* [Your assignment]:
State the number of lines in the entries below where the string "link" occurs, and omit everything else.

* [Data listing]:
______________________________

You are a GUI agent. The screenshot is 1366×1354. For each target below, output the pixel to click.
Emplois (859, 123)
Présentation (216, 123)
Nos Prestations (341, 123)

______________________________

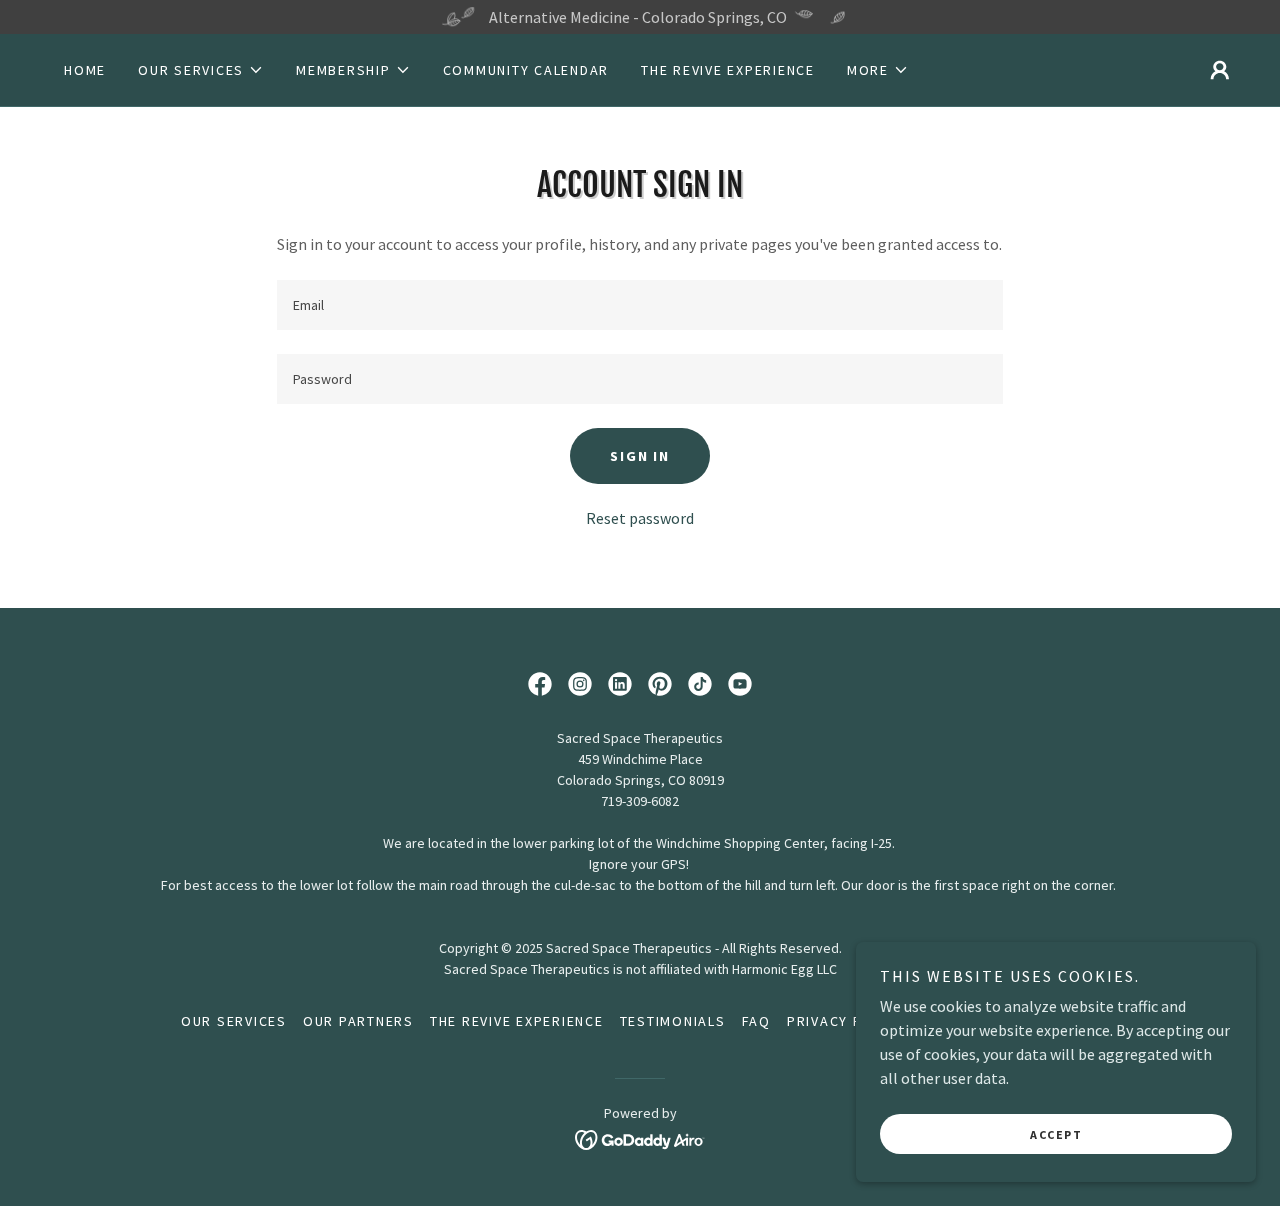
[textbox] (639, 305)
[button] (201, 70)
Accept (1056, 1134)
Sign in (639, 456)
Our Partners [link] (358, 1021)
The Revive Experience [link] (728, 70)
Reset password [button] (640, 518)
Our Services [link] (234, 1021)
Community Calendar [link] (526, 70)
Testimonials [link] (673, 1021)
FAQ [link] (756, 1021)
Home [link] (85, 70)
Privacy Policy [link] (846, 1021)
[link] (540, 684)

______________________________

* [Reply]:
9